* [EXERCISE BRIEF]
Wherever the word "agent" turns up in a line of the entries, copy that line.

.....

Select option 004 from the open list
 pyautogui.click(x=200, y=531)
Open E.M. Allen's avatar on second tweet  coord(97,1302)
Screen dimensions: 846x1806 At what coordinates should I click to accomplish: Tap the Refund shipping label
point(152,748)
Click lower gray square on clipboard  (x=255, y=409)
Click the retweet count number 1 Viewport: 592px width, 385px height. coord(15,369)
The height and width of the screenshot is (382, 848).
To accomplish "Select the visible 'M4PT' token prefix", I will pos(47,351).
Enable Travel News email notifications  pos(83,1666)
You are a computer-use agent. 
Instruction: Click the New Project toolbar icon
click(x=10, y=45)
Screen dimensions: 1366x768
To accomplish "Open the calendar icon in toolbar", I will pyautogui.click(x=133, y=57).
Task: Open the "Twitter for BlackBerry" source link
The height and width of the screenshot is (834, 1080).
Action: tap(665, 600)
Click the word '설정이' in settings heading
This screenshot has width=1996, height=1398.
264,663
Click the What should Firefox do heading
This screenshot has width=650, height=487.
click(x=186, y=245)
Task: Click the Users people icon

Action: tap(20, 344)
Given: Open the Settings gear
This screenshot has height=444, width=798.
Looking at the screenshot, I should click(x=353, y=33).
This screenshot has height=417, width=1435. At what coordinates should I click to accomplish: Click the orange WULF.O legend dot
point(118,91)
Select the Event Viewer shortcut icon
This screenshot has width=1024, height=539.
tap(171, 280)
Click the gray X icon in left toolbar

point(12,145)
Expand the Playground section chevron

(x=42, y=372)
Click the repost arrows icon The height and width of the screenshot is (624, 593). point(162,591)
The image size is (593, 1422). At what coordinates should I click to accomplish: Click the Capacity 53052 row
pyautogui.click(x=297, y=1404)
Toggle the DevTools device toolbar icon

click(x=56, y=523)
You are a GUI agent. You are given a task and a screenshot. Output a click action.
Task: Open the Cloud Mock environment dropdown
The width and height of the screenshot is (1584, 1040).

.....

* [ANSWER TO THE EXERCISE]
You are a computer-use agent. 
You are a GUI agent. You are given a task and a screenshot. Output a click action.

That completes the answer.